TAREA PENDIENTE 1:
¿Cómo se traduce al inglés esta frase del texto sobre la oración por Pilar: «Yo no la conocía; muchos de la casa no la conocíamos, pero el pedido se hizo escuchar, como las palabras de Jairo: "Ven, Señor, que mi hija se muere" (Mc. 5,23).»?
TAREA PENDIENTE 2:
Transcribe sin cambios el pasaje del texto sobre la oración por Pilar que empieza con las palabras "Hace tres semanas" y termina con "hecha persona: Pilar.".

Hace tres semanas atrás (un poco más un poco menos), en una cena de agradecimiento, realizada por los colaboradores del Templo María Auxiliadora de Funes, nos enteramos y nos unimos a una oración hecha persona: Pilar.
Yo no la conocía; muchos de la casa no la conocíamos, pero el pedido se hizo escuchar, como las palabras de Jairo: "Ven, Señor, que mi hija se muere" (Mc. 5,23). Acaso no pasó un segundo cuando, como Jesús, nos pusimos en marcha, y en la oración acudimos a verla.
No era sencilla su situación; las palabras que escuchábamos no eran las más alentadoras: "infección generalizada", "múltiple entubación", "situación delicada". Se podrían transformar fácilmente en desaliento, en ese "deja tranquilo al Maestro..." (Mc. 5,35), pero una vez más Él nos sale al cruce y nos devuelve la esperanza, diciendo con paz: "No temas, basta que tengas fe" (Mc. 5,36).
Fe, esta actitud tan humana que algunos quisieran quitar del diccionario pero que se transforma en la única respuesta cuando no hay más respuestas, y por encima de cualquier irracionalidad, es la más racional de las actitudes del hombre ante la constatación de su carencia y límite.

[Registros guardados]
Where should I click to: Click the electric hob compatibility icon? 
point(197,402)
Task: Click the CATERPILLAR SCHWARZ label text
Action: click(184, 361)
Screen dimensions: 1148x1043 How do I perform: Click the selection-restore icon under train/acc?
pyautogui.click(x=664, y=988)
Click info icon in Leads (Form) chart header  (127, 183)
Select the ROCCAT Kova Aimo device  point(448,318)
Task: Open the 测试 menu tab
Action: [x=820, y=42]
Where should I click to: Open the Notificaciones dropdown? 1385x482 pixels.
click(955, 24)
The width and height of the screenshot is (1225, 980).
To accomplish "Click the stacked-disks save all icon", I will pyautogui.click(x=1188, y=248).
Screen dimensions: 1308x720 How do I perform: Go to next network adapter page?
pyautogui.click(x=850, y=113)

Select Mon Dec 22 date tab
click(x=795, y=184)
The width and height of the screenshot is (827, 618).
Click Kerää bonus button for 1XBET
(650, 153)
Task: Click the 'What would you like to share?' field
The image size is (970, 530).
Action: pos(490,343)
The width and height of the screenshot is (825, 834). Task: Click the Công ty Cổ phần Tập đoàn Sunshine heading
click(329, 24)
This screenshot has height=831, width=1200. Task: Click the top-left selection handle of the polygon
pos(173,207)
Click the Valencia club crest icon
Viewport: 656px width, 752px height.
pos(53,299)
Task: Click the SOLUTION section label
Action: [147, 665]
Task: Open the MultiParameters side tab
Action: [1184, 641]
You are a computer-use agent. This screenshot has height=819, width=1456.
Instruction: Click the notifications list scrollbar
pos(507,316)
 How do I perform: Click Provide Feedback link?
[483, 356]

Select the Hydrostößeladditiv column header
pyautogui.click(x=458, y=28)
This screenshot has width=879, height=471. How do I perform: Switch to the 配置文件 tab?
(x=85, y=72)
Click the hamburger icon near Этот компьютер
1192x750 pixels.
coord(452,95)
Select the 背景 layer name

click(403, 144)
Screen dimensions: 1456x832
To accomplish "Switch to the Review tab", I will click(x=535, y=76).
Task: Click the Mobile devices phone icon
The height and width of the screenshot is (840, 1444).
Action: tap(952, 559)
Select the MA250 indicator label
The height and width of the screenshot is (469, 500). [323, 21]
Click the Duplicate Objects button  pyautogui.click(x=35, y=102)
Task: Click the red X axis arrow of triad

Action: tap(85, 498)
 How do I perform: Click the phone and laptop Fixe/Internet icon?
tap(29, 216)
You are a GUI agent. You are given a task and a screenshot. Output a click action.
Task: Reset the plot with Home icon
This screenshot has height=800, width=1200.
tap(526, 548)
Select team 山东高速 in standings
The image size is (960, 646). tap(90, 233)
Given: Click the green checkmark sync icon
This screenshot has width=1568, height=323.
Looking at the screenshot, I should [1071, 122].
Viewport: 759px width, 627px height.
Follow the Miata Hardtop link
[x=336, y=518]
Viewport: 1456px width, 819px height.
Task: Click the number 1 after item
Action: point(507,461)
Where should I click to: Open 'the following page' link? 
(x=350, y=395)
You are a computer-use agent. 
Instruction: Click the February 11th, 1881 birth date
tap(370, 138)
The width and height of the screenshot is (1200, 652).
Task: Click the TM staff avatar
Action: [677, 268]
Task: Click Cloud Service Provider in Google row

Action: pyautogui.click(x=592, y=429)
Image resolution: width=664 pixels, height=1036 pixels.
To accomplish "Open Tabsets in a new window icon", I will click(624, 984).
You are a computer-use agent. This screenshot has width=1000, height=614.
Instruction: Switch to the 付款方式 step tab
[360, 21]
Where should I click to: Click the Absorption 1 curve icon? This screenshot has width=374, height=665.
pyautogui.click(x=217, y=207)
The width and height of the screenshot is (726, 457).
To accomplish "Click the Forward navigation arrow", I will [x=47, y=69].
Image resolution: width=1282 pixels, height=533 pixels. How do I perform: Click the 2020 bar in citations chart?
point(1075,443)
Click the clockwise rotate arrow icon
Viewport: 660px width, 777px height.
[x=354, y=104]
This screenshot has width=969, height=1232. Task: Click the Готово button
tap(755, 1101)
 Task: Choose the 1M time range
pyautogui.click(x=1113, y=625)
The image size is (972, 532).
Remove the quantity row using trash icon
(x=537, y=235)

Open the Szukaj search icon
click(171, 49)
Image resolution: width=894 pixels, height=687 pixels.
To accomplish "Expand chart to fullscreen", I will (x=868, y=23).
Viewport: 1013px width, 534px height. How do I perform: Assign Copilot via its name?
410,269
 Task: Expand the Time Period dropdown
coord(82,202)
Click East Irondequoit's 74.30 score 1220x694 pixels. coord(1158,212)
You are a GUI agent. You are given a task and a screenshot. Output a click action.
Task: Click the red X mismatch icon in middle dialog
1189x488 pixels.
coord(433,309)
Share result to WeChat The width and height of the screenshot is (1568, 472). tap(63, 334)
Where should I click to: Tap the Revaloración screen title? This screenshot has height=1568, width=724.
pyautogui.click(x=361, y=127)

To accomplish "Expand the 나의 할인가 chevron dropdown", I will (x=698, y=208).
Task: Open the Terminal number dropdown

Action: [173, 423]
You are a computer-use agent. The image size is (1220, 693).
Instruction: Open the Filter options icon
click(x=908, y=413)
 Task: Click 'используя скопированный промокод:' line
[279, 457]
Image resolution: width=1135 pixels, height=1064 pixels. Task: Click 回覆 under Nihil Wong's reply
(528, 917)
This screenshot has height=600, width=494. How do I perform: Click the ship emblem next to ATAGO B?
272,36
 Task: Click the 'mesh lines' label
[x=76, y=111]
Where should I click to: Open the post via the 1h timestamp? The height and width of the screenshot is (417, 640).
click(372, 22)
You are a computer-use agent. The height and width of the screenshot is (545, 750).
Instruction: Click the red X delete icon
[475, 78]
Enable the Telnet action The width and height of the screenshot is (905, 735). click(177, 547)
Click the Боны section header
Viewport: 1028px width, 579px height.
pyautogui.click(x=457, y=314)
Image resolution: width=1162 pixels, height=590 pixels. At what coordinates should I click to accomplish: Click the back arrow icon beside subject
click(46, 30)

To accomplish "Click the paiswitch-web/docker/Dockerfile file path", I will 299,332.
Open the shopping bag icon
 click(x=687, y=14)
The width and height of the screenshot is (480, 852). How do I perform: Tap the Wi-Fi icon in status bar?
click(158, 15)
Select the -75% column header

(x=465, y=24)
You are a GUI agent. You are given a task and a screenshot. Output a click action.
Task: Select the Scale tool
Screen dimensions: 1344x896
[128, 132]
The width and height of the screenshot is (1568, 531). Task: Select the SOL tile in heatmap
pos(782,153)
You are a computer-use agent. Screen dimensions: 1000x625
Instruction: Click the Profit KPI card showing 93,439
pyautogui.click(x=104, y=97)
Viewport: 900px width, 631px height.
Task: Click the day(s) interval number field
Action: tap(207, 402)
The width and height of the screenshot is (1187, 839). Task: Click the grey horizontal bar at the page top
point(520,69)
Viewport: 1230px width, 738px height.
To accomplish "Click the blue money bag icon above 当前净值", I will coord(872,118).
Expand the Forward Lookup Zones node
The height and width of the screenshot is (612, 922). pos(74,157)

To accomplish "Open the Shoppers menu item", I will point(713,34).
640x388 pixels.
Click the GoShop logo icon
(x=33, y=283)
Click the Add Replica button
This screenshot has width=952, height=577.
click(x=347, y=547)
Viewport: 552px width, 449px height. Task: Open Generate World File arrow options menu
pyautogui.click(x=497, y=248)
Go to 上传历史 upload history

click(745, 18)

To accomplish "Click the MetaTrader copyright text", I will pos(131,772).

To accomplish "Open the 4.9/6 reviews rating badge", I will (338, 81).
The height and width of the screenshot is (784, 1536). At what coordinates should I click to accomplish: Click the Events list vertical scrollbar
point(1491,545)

RESULTADO 1:
I didn't know her; many of us in the house didn't know her, but the request made itself heard, like the words of Jairus: "Come, Lord, for my daughter is dying" (Mk 5:23).

RESULTADO 2:
Hace tres semanas atrás (un poco más un poco menos), en una cena de agradecimiento, realizada por los colaboradores del Templo María Auxiliadora de Funes, nos enteramos y nos unimos a una oración hecha persona: Pilar.